Par un jugement n° 2005550/2-2 du 30 décembre 2020, le tribunal administratif de Paris a rejeté sa demande.
Procédure devant la cour :
Par une requête et un mémoire enregistrés les 1er février et 13 avril 2021, M. C..., représenté par Me Cheix, demande à la cour :
1°) d'annuler le jugement du tribunal administratif de Paris du 30 décembre 2020 ;
2°) d'annuler l'arrêté du préfet de police du 10 février 2020 sauf en ce qu'il porte retrait des titres de séjour au nom de M. B... C... ;
3°) d'enjoindre au préfet de police de lui délivrer une carte de séjour temporaire portant la mention "vie privée et familiale", dans le délai de quinze jours suivant la notification de l'arrêt, sous astreinte de 100 euros par jour de retard ;
4°) à titre subsidiaire, d'enjoindre au préfet de police de réexaminer sa situation dans le délai de trois mois suivant la notification de l'arrêt, sous astreinte de 100 euros par jour de retard, et de lui délivrer dans l'attente un récépissé l'autorisant à travailler ;
5°) de mettre à la charge de l'État la somme de 2 000 euros au titre de l'article L. 761-1 du code de justice administrative.
Il soutient que :
- l'arrêté attaqué est entaché d'incompétence ;
- c'est à tort que les premiers juges ont estimé que le préfet de police était lié par l'existence d'une fraude constatée et non contestée et qu'il n'avait dès lors pas méconnu les dispositions de l'article L. 313-14 du code de l'entrée et du séjour des étrangers et du droit d'asile et l'étendue de sa compétence en n'examinant pas sa demande de régularisation à titre exceptionnel en vue de la délivrance d'un titre de séjour ;
- la décision de refus de renouvellement d'un titre de séjour méconnaît les dispositions du 7° de l'article L. 313-11 du code de l'entrée et du séjour des étrangers et du droit d'asile, les stipulations de l'article 8 de la convention européenne de sauvegarde des droits de l'homme et des libertés fondamentales et est entachée d'une erreur manifeste d'appréciation ;
- la décision portant obligation de quitter le territoire français est illégale du fait de l'illégalité de la décision portant refus de renouvellement de titre de séjour ;
- cette décision méconnaît les stipulations de l'article 8 de la convention européenne de sauvegarde des droits de l'homme et des libertés fondamentales et est entachée d'une erreur manifeste d'appréciation ;
- la décision fixant le délai de départ volontaire est insuffisamment motivée ;
- cette décision est entachée d'une erreur manifeste d'appréciation ;
- la décision fixant le pays de renvoi est insuffisamment motivée.

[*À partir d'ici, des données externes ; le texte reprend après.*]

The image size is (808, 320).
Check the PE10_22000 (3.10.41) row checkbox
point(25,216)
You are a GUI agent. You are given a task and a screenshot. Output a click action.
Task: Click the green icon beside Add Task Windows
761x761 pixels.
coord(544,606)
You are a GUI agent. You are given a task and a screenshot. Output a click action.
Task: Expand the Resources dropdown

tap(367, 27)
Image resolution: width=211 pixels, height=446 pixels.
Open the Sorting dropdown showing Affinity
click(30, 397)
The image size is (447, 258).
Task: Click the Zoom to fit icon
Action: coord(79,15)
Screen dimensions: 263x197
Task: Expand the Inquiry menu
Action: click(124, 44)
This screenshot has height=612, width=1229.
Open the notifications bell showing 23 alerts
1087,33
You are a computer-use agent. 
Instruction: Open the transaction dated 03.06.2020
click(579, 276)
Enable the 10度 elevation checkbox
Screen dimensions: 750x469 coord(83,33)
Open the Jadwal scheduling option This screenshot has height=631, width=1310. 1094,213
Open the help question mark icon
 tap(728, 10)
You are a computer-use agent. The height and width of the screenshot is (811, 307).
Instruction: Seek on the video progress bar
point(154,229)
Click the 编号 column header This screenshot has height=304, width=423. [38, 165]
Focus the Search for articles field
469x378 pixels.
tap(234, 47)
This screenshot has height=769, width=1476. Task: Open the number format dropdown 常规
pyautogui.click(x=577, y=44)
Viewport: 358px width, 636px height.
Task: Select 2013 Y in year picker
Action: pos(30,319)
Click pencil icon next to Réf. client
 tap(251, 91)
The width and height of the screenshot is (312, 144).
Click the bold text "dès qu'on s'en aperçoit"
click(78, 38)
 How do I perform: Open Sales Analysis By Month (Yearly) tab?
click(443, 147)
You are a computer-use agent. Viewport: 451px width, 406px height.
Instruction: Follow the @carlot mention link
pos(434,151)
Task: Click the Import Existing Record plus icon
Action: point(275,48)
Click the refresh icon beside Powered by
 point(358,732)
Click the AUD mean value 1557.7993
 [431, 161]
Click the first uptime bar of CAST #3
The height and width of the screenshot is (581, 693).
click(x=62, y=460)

La requête a été communiquée au préfet de police, qui n'a pas produit de mémoire en défense.
Vu les autres pièces du dossier.
Vu :
- la convention européenne de sauvegarde des droits de l'homme et des libertés fondamentales ;
- le code de l'entrée et du séjour des étrangers et du droit d'asile ;
- le code de justice administrative.
Les parties ont été régulièrement averties du jour de l'audience.
Le président de la formation de jugement a dispensé le rapporteur public, sur sa proposition, de prononcer des conclusions à l'audience.
Le rapport de Mme A... a été entendu au cours de l'audience publique.
Considérant ce qui suit :
1. M. D... C..., ressortissant malien né le 31 décembre 1986, est entré en France en septembre 2013, selon ses déclarations. M. C... a obtenu deux titres de séjour valables respectivement du 1er décembre 2015 au 30 novembre 2016 et du 13 février 2017 au 12 février 2019. Par un arrêté du 10 février 2020, le préfet de police a refusé de renouveler son titre de séjour, a retiré ses deux précédents titres de séjour, a assorti cette décision d'une obligation de quitter le territoire français dans le délai de trente jours et a fixé le pays de destination, au motif que les titres de séjour de M. C... avaient été obtenus par fraude. M. C... relève appel du jugement du 30 décembre 2020 par lequel le tribunal administratif de Paris a rejeté sa demande tendant à l'annulation de cet arrêté.
Sur les conclusions à fin d'annulation :
2. Le moyen tiré de l'incompétence du signataire de l'arrêté en litige doit être écarté par adoption des motifs retenus à bon droit par les premiers juges.
Sur la décision portant refus de renouvellement de titre de séjour :
3. En premier lieu, aux termes de l'article L. 313-14 du code de l'entrée et du séjour des étrangers et du droit d'asile : " La carte de séjour temporaire mentionnée à l'article L. 313-11 ou la carte de séjour temporaire mentionnée aux 1° et 2° de l'article L. 313-10 peut être délivrée, sauf si sa présence constitue une menace pour l'ordre public, à l'étranger ne vivant pas en état de polygamie dont l'admission au séjour répond à des considérations humanitaires ou se justifie au regard des motifs exceptionnels qu'il fait valoir, sans que soit opposable la condition prévue à l'article L. 313-2 ".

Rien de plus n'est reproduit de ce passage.